Re: LOR with netisr changes

From: Sam Leffler <sam_at_errno.com>
Date: Mon, 04 Dec 2006 14:50:56 -0800
Max Laier wrote:
> On Monday 04 December 2006 17:49, John Baldwin wrote:
>> On Sunday 03 December 2006 10:49, Munehiro Matsuda wrote:
>>> From: John Baldwin <jhb-at-freebsd.org>
>>> Date: Wed, 29 Nov 2006 12:39:56 -0500
>>>
>>> ::On Tuesday 28 November 2006 14:41, Sam Leffler wrote:
>>> ::> Robert Watson wrote:
>>> ::> > On Wed, 29 Nov 2006, Munehiro Matsuda wrote:
>>> ::> >> JFYI, I got following LOR started after the netisr changes:
>>> ::> >
>>> ::> > In general, device driver locks should not be held over entry
>>> ::> > to the network stack.  However, things get a bit tricky in the
>>> ::> > 802.11 code due to lock sharing, I believe, so it could be a
>>> ::> > bit more tricky to fix that.
>>> ::>
>>> ::> It's just a bug in the driver.  Driver locks should be dropped
>>> ::> when packets get passed up the stack.  This issue was pointed out
>>> ::> before iwi ever was committed but since nothing immediately comes
>>> ::> back via the bridge (or similar) it's been ignored.
>>> ::
>>> ::How about this:
>>>
>>> <snip>
>>>
>>> ::(I'm unsure if the net82011 layer protects 'ic' or if the driver is
>>> :: supposed to do that.)
> 
> That's the main problem of net80211 as far as I understand it.  The 'ic' 
> stores a lot of state and configuration and it is unclear how it is 
> protected.  Most of the time, it seems to be the driver's job.  However, 
> there are entry points in net80211 that change the 'ic' underneath the 
> driver without giving them a chance to protect it.  IIRC, there has been 
> the idea to expose a driver mutex to the net80211 layer in order to take 
> care of this - not sure what has become of that idea, though.

Hey, speak for yourself :)  The ic is mostly treated as an extension of
the softc and is intended to be covered by the driver's softc lock.
There are exceptions (e.g. the node table) but that's the main intent.
The complications come from the layering of net80211 over the driver but
because net80211 has no access to the driver's softc lock confusion
abounds and you get problems like calls into ieee80211_ioctl wanting to
release the lock to do a copyin but being unable to.

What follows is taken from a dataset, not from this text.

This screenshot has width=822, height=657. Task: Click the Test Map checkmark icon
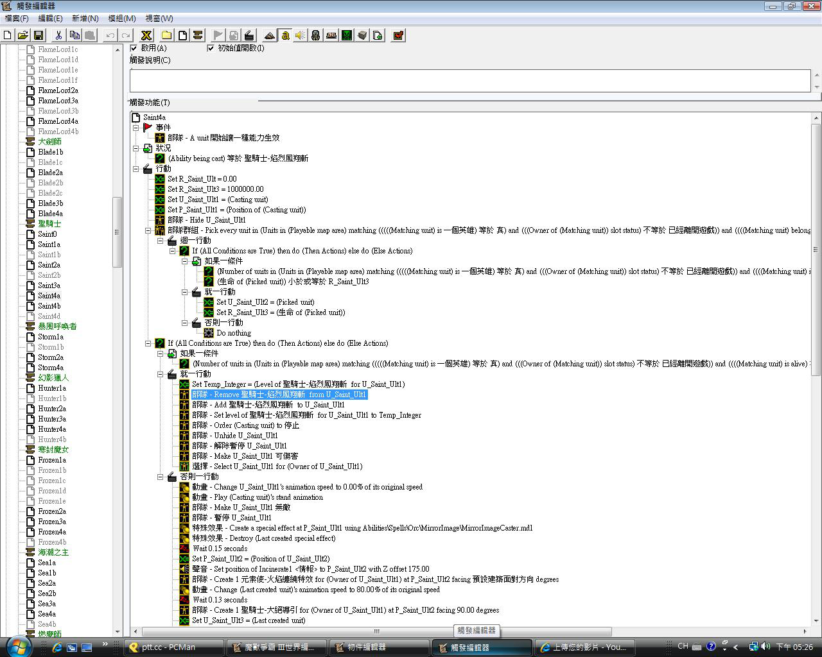pyautogui.click(x=398, y=35)
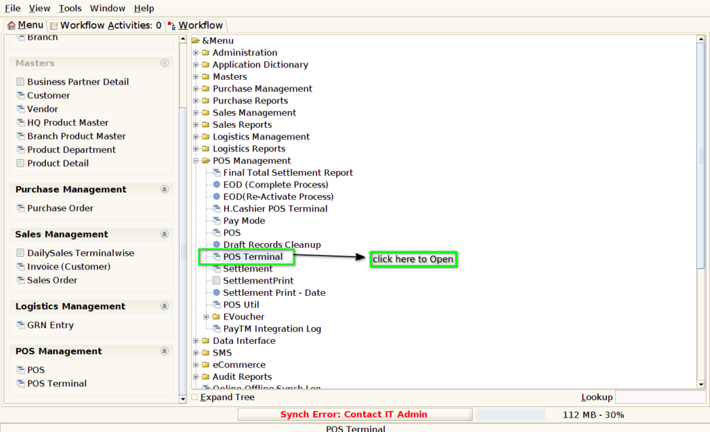
Task: Click the EOD (Complete Process) gear icon
Action: pos(216,185)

As you note I've proposed exposing the driver softc lock but quite a
long time but gotten zero feedback so ignored it.  I also find it hard
to spend a lot of time on code that's been heavily rewritten and that
has mostly different issues (i.e. vap's have very different locking
requirements though some of the same issues remain).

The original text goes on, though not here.